Im Rahmen der Geschäftszahlen des Jahres 2019/20 haben die Franzosen erklärt, dass Gods & Monsters (eigentlich 25. Februar 2020), Watch Dogs Legion (eigentlich 6. März 2020) und Rainbow 6 Quartantine (eigentlich auch 1. Quartal 2020) nun erst irgendwann im kommenden Fiskaljahr erscheinen werden – also zwischen April 2020 und März 2021.

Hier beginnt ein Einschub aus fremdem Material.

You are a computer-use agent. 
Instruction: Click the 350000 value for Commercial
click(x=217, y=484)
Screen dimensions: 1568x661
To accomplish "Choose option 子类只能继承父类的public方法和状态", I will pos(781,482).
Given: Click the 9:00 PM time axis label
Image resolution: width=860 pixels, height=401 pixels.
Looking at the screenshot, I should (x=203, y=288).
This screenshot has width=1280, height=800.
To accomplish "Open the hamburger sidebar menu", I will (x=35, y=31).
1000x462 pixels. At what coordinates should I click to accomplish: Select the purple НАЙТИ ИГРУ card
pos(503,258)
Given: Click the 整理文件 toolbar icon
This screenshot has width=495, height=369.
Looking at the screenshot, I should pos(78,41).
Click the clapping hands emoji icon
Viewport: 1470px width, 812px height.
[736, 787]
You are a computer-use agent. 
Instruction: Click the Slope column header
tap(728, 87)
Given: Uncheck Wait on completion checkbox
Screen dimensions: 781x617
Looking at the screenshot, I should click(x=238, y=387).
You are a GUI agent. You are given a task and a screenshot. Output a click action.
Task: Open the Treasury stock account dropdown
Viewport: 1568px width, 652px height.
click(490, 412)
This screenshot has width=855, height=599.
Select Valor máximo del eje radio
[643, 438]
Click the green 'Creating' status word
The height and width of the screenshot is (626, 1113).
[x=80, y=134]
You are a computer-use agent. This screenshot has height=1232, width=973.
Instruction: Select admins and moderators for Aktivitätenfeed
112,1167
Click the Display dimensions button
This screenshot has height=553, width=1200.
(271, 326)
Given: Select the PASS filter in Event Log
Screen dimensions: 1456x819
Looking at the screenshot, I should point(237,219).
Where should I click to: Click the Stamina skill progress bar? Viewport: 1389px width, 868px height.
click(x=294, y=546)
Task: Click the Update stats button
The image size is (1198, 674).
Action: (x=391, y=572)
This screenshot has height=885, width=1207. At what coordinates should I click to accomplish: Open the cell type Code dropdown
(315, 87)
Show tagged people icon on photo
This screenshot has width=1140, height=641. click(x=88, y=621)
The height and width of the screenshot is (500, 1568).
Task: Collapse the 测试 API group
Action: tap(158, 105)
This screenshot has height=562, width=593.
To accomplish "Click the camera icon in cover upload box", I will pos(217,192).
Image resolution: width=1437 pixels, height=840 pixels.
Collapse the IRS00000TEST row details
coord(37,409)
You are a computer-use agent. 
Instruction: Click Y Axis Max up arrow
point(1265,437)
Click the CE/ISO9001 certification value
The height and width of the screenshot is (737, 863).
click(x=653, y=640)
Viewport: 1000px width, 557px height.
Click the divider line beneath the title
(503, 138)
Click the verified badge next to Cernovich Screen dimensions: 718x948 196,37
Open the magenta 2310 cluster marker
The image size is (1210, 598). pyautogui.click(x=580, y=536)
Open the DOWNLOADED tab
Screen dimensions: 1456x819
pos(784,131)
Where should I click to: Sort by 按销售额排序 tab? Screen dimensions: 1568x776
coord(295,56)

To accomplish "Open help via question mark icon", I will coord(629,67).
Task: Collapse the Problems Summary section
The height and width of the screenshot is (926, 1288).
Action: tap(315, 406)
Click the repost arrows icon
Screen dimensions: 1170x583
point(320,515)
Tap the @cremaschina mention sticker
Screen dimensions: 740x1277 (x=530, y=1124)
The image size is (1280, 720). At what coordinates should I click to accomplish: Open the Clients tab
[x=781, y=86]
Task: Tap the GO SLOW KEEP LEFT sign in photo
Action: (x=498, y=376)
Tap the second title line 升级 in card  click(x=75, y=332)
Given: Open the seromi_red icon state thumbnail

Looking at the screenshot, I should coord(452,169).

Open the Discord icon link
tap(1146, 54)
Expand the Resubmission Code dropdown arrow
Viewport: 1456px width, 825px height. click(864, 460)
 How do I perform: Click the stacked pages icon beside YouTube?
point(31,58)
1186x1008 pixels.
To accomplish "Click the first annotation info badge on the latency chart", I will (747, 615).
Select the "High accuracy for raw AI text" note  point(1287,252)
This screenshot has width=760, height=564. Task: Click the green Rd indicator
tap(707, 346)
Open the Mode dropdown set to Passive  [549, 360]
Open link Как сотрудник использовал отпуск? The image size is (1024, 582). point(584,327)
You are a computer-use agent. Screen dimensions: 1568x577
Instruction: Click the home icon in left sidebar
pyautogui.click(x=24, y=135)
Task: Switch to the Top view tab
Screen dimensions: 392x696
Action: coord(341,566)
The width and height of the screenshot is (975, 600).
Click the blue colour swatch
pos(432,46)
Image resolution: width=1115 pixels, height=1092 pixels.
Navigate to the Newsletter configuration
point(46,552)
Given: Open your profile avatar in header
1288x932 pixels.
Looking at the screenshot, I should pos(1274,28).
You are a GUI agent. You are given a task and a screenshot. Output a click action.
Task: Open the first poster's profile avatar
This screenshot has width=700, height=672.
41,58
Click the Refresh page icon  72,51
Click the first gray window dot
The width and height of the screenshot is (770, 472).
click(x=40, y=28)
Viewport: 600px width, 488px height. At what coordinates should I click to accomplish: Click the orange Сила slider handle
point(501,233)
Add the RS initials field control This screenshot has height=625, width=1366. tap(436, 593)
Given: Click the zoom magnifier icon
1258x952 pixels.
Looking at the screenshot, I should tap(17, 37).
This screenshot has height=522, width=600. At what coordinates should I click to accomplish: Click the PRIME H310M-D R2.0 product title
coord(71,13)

Grund dafür ist aber nicht direkt das übliche “wir werden einfach nicht rechtzeitig fertig”-Syndrom, sondern die mehr oder weniger unter den Absatzerwartungen gebliebenen Spiele The Division 2 und Ghost Recon Breakpoint. Dafür glaubt man verschiedene Faktoren als Ursache ausfindig gemacht zu haben, darunter eine zu frühe Fortsetzung eines “Live Games” oder dass spielerische Innovationen bzw. Unterschiede zu den Vorgängern nicht ausreichend klar gemacht wurden. Deshalb bekommt das nun verschobene Trio mehr Zeit eingeräumt, um nicht in die gleichen Fallen zu tappen und letztlich doch das bestmögliche Produkt abzuliefern.

Und Skull & Bones kommt frühestens im April 2021.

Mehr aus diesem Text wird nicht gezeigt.